Zone III: Paranasal / Anterior Maxilla

  • 4–6 mm typical projection
  • Restores pyriform support
  • Improves nasolabial angle

Zone IV: Zygomatic Body

  • Enhances malar prominence,, 2 to 4mm typically
  • Improves oblique facial aesthetics
  • Must blend into posterior ygomatic arch arch

Zone V: Lateral Transition

  • Feathered edge to 0 mm
  • Prevents implant visibility/pa;lpability

Projection Strategy

Projection must follow a gradual anterior sweep, not a focal protrusion.

Maximum projection typically occurs:

  • Inferior to infraorbital rim
  • Along zygomatic body
  • Within paranasal depression

Overprojection risks:

  • Lower eyelid stiffness
  • Artificial fullness
  • Visible implant edge
  • Soft tissue tension

Thickness Distribution Principles

  • Centralized maximal thickness zones
  • Peripheral feathering to 0 mm
  • Smooth inferior border taper
  • Lateral blending into zygoma
  • Medial blending into pyriform rim

Thin-skinned patients require conservative projection and extended taper transitions.

Implant Materials

Silicone

  • Easily modifiable
  • Easily reversible
  • Best material for feathered edging

PEEK

  • Structural rigidity
  • Requires multi piece design for placement
  • Some risk of edging particularly at orbital rim

Porous Polyethylene

  • Tissue integration
  • Difficult to reverse
  • Need to stay well away from the infraorbital nerve area

Custom CAD/CAM fabrication is required.

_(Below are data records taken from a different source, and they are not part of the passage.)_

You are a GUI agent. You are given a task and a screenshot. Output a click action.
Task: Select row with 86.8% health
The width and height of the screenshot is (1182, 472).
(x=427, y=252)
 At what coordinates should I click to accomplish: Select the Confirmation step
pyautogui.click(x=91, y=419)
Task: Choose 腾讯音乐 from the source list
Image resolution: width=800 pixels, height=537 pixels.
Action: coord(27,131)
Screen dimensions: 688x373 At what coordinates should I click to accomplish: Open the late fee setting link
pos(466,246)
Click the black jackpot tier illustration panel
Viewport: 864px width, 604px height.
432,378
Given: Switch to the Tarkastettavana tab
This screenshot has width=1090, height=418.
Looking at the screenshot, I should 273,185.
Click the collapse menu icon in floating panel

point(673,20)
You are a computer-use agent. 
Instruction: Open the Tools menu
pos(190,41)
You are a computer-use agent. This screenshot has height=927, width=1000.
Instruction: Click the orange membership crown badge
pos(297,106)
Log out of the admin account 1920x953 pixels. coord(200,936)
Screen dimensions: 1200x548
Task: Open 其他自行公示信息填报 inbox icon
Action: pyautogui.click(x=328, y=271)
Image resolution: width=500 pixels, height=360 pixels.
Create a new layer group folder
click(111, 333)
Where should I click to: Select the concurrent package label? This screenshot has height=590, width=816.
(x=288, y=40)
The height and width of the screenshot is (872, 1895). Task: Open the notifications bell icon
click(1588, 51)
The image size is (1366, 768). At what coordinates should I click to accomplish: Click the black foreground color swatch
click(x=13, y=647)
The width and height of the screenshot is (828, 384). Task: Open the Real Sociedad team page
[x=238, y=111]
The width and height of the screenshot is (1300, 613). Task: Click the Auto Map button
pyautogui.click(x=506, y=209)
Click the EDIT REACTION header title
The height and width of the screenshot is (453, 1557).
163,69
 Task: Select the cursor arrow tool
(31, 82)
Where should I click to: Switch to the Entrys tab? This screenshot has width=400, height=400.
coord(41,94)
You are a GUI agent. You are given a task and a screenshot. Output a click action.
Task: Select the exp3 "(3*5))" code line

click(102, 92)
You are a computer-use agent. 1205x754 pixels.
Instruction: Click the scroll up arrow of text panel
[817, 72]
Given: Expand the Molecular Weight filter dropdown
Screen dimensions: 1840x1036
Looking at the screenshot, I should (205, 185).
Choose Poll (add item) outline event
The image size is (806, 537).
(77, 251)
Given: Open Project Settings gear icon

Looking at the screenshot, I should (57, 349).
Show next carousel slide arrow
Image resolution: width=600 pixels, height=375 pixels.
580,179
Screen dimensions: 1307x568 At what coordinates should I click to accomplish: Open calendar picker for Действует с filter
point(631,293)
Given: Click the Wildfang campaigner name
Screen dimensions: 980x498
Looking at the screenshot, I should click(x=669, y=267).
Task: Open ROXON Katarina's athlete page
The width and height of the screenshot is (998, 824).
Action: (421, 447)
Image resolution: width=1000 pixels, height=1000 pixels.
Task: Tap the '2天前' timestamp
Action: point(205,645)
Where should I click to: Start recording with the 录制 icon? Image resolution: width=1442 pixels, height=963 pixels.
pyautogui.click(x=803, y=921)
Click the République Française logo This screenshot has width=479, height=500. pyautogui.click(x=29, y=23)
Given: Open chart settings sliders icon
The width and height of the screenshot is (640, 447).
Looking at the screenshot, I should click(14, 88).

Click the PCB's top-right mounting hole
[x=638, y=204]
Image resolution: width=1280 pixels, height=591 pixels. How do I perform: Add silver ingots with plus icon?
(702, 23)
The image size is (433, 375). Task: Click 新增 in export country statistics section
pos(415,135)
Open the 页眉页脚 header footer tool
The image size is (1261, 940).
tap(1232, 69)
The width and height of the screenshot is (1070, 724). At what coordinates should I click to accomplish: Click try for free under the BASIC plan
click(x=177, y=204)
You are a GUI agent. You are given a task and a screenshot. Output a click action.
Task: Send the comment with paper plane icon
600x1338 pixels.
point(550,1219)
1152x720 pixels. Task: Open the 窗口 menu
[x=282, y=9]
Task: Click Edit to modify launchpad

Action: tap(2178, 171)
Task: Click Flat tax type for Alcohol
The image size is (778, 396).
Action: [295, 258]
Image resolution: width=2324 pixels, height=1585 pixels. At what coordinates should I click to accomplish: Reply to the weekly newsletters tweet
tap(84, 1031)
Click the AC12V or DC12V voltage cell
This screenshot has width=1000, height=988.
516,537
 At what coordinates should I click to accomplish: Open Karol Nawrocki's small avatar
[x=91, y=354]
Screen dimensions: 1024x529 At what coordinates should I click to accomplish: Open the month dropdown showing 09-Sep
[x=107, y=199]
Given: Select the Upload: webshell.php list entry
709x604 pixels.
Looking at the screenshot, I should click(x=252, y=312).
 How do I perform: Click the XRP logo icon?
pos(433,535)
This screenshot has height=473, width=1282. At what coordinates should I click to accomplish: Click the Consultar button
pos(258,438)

No standard implants exist for this implant concept.

Surgical Technique

Anesthesia

General anesthesia with oral intubation.

Positioning

Supine with head elevation.

Surgical Approach

Intraoral (Primary)

  • Extended upper gingivobuccal sulcus incision
  • Subperiosteal dissection to infraorbital rim
  • Medial exposure to pyriform aperture
  • Lateral exposure to zygomatic body

Lower Eyelid (Adjunctive if needed)

  • Transconjunctival or subciliary
  • Used for superior visualization in large implants

Pocket Development

  • Strict subperiosteal plane
  • Wide exposure to allow for unimpeded implant placement
  • Identification and protection of infraorbital nerve
  • Lateral exposure of zygomatic body

Precise pocket development ensures stable seating without soft tissue interposition.

Implant Insertion

Large midface mask implants are inserted carefully to avoid nerve compression.

Steps:

  1. Medial positioning first
  2. Superior infraorbital seating
  3. Lateral zygomatic alignment
  4. Confirm flush bony contact

In some extended or large mask implants it may be necessary to section the implant, regardless of its metal composition, for safe placement.

Fixation

  • Typically 2–3 titanium screws per side
  • One infraorbital
  • One paranasal
  • One lateral malar (if extended)

Fixation helps with comperession/adapting the implant to the bone to lessen the thickness of the enveloping capsule.

Postoperative Management

  • Head elevation
  • Oral antibiotics
  • Soft diet
  • Avoid facial pressure

Recovery Timeline

  • Significant swelling: 2 weeks
  • Residual swelling: 6–8 weeks
  • Final contour evaluation: 3–4 months
  • Temporary numbness expected due to circumferential nerve dissection, will takes 4 to 6 weeks too resolve. common

Complications

  • Infraorbital nerve paresthesia
  • Zygomatic nerve paresthesia
  • Implant malposition
  • Infection
  • Asymmetry
  • Overprojection
  • Visible edges in thin skin

Soft Tissue Dynamics

The skeletal expansion alters:

  • SOOF position
  • Malar fat drape
  • Lower eyelid vector
  • Light reflection patterns

The goal is restoration of natural convexity—not artificial fullness.

Asymmetry Correction

Custom implants allow:

  • Differential zonal thickness
  • Vertical rim leveling
  • Unilateral augmentation
  • Volume redistribution

Mirror imaging techniques enhance symmetry planning.

Aesthetic Philosophy

The midface mask implant is reconstructive in principle.

Its objectives are:

  • Restoration of skeletal architecture
  • Improved lower eyelid support
  • Balanced facial convexity
  • Elimination of dependency on fillers
  • Natural light transition across the midface

It should never create:

  • Bulky midface fullness
  • Shelf deformity
  • Overly prominent cheek projection
  • Visible contour lines

The most successful outcomes appear structurally normal rather than surgically augmented.